Will python never intend to support private, protected and public?

[John Perks and Sarah Mount]

> 1) Something that fixes the broken name mangling in the current
> system, but still doesn't try to defeat intentional unmangling.
> Currently, if you have a class with the same name as one of its
> superclasses, the name mangling can fail even its existing purpose of
> preventing accidental collisions.

None of what follows offers any protection against malice, but at least
"normal" use will be safe. Are there any other idioms where __dict__s
are used as dumping grounds for strange objects, in particular
superclasses of that object?

(For this to work the instance needs a __dict__; fully __slots__'d
objects won't be amenable to it)

Instead of mangling in the class name:

class C:
    def __init__(self, x):
        self.__x = x

One could mangle in the class itself:

class C:
    def __init__(self, x):
        self.__dict__[C, 'x'] = x

(and retrieve similarly). Now classes with the same name are still
regarded as distict. A variation on this is to have a single __dict__
entry for the class, which refers to another dict, so we would have
something like

def __init__(self, ...):
   privates = { }
   self.__dict__[C] = privates
   # ...

def f(self...):
    privates = self.__dict__[C]
    # ...

and then get or set privates[varName] as needed. (Or possibly use it
lazily via setdefault if you have a good idea of the what the defaults
should be.)

However this means non-strings end up in dir() which may cause things
like map str.upper, dir(C())) to fail. Thus instead of C as the key we
could use `id(C)`.

The only chance for collision I can see in the `id` solution is if an
object changes its __class__, then the old class is GC'd, a new one is
loaded with the same address as the old, and the __class__ is changed to
(a subclass of) this new one. Frankly __class__ reassignment is fairly
esoteric, and already has the question of how well the __dict__ from the
old type masquerades as a new one.

Other scope for collision: if the classes in question are instances of
some mad metaclass which defines == to mean something other than
identity testing (is). This would only be needed if the objects weren't
just used as types, but also something else as well (e.g. collections of
all their instances, implemented via weakrefs).

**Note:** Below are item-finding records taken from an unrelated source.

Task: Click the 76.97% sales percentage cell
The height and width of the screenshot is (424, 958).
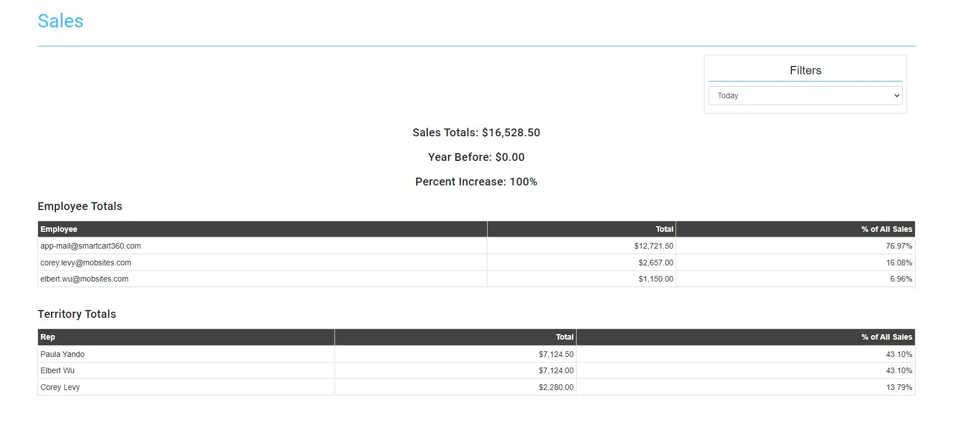Action: 899,246
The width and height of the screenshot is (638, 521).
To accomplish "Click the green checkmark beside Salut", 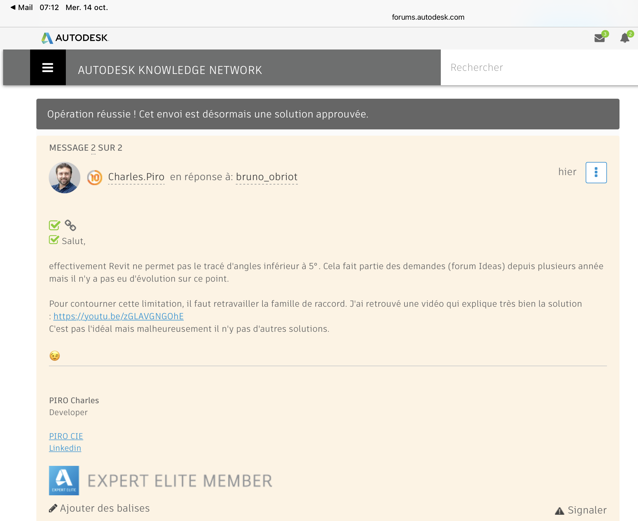I will [54, 240].
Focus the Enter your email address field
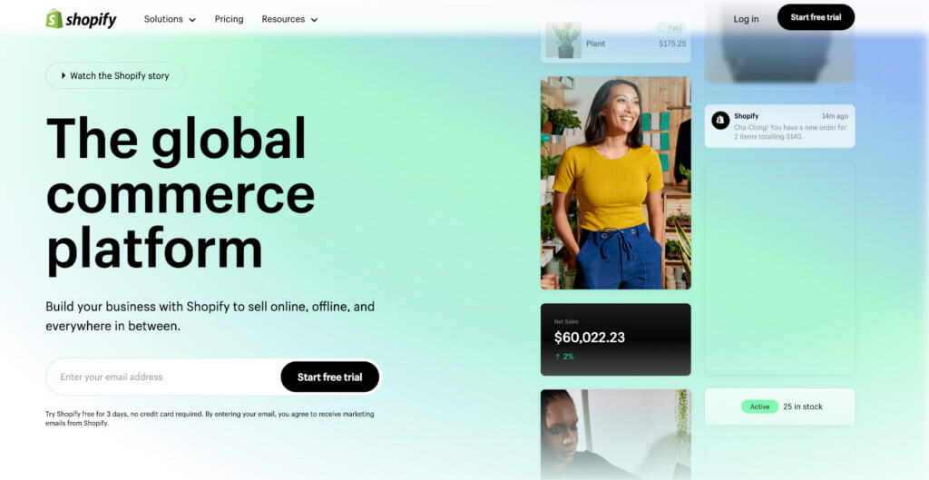 (x=163, y=377)
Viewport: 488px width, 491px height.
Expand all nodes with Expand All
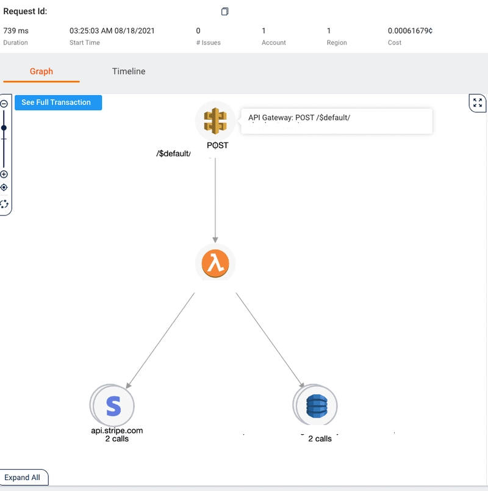pyautogui.click(x=23, y=478)
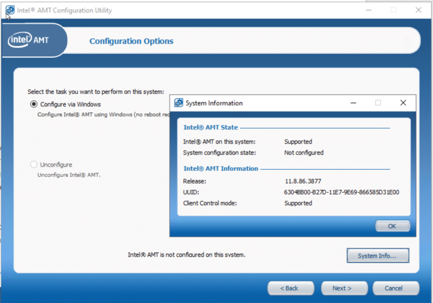433x303 pixels.
Task: Click the System Information dialog title bar
Action: [275, 103]
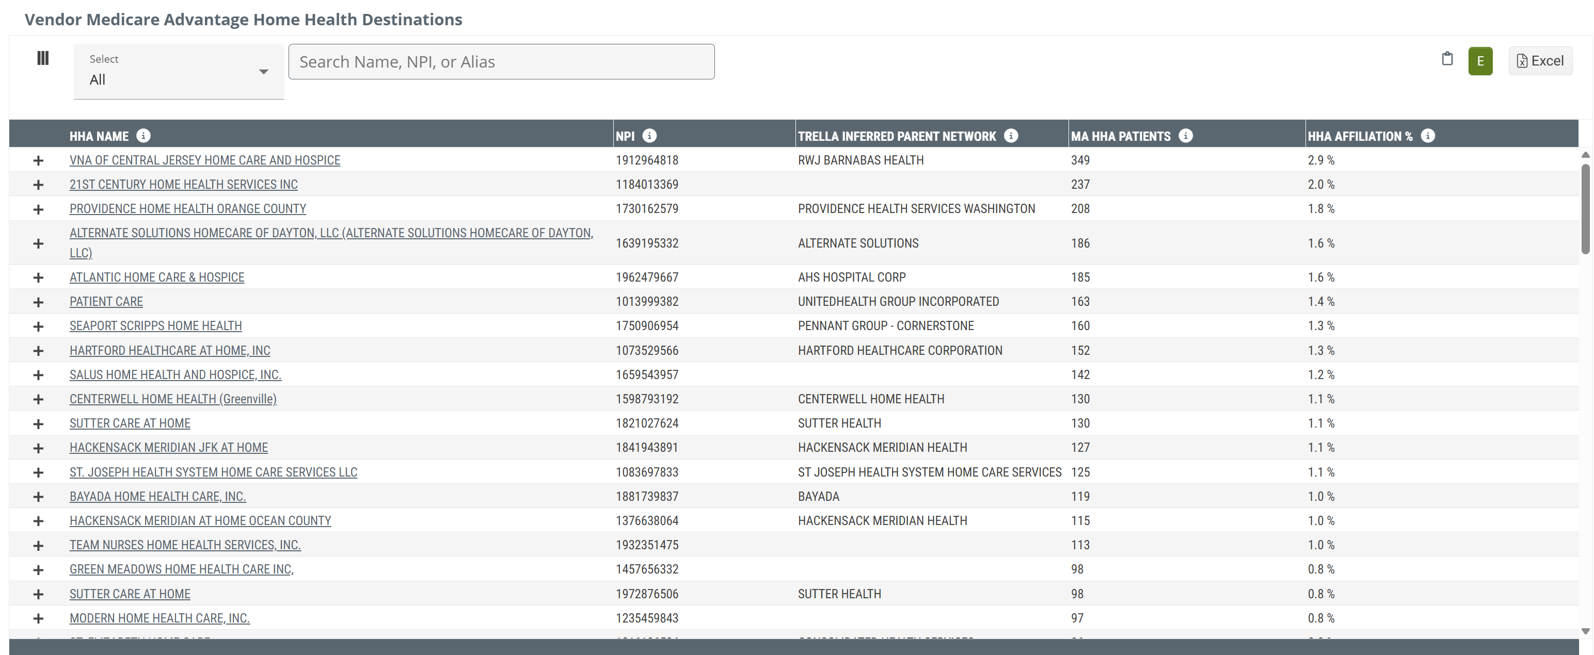Open the Select All dropdown
This screenshot has height=655, width=1594.
[178, 72]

Note that this won't quite work for private data in new classes, as
their __dict__ is read-only, but I offer the following peculiar hack:

class K(object):
    __dict__ = {}
    # ...

Any normal accesses to K.__dict__ will reach the wrapping dictproxy
object, but K.__dict__['__dict__'] is all yours to play with. If you
start by assigning __dict__ to locals() in the class initializer, then
writes to K.__dict__['__dict__'] will be visible just through
K.__dict__. Whether that's desirable or not depends on you. (locals()
isn't what you want if you're creating truly dynamic types via
type(names, bases, dict), though.)

Paranoid/super-open-minded types might wish to replace accesses to
__dict__ here with calls to object.__getattribute__(...,'__dict__') in
case any subclasses have strange semantics (which may make perfect sense
as far as they're concerned, but still potentially be a problem for you
having to second-guess them.)

Hope this helps

John

PS Only slightly relevant: when checking out the possibilties for
private attrs on types, I ran up against dictproxies. What need did they
meet over plain dicts, why are they read-only (at the Python and CPython
level), why are they not instantiable directly (though you can always
just create a temporary type and steal its __dict__), and why is type's
__dict__ is read-only but a class's isn't? I just have down'n'dirty type
dict munging to do, and it seems retrograde that it only works with old
(and nominally less flexible) classes.